Pitt cornerback Jaremiah Anglin Jr.

Jaremiah Anglin Jr. is confident that even if he never played another snap of football in his life, he’d have the support of Archie Collins forever. A bond that transcends football can be hard to find in today’s college football.

“If I take away the coaching aspect, are you still going to support me? Are you still going to check on me? Are you still going to be a great father? Are you still going to help me as a man? And if you take coaching away from coach Collins, he’s still the same person,” Anglin told Pittsburgh Sports Now.

It was Collins’ love and support that swayed Anglin when he entered the transfer portal out of Kentucky, but it wasn’t just Collins. He felt like he found a home away from home in Pittsburgh.

Anglin officially committed to Pitt on April 28, just five days after he entered the portal and a few days after he made it out to Pittsburgh with his father Jaremiah Sr.

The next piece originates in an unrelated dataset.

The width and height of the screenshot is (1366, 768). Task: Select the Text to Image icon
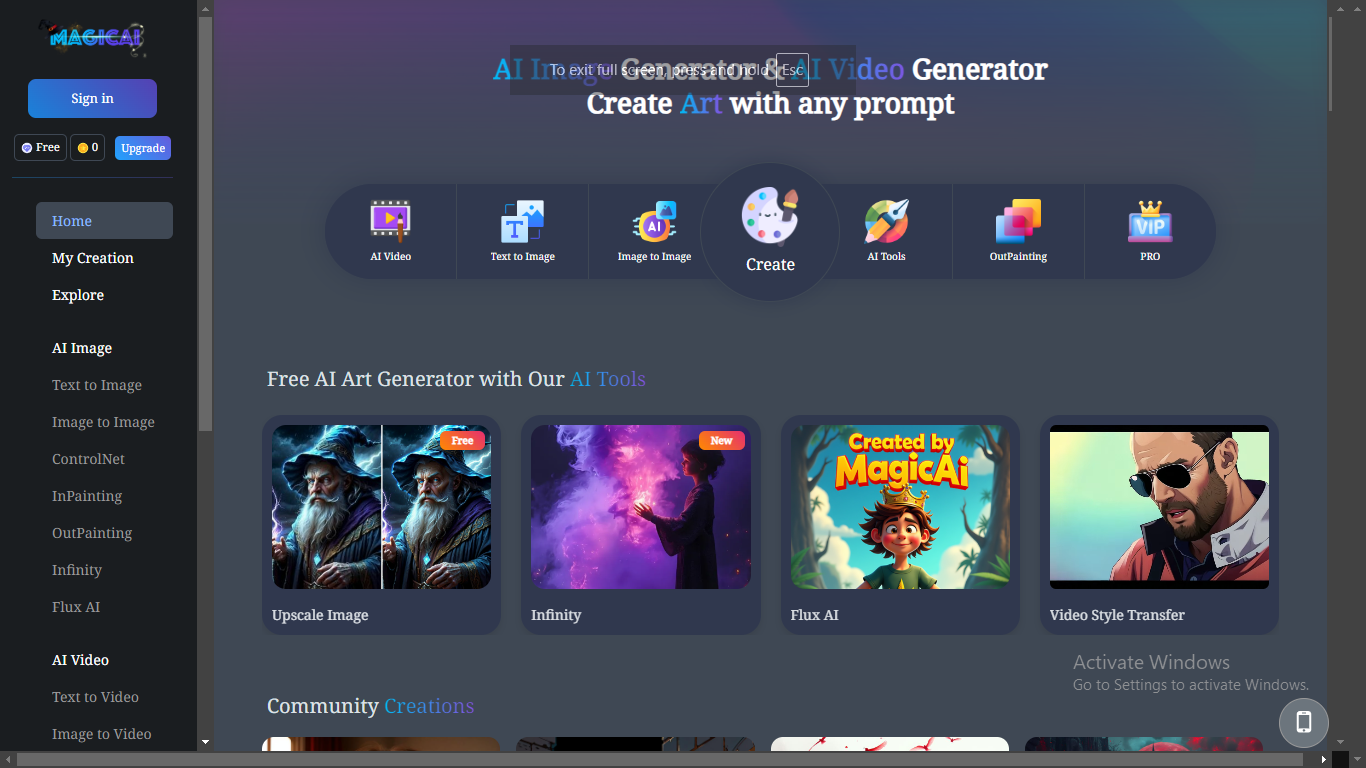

Pitt was heavy on Anglin during his initial recruiting process out of Lake Wales High in Florida, hosting him on an official visit in the summer of 2022, but he committed to Kentucky. It was where he needed to be then, but that changed throughout his freshman season.

While it was frustrating for Anglin to watch — injured — from the sidelines last season, feeling like he was perhaps the missing piece in the Wildcats’ secondary, he felt like it was the right time to start over following the spring season.

“I just want to say I do respect the coaches over there,” Anglin said. “I respect the players; those are my brothers. But I feel like with me missing last year, coming back from two surgeries, that just wasn’t the best position for me to play.”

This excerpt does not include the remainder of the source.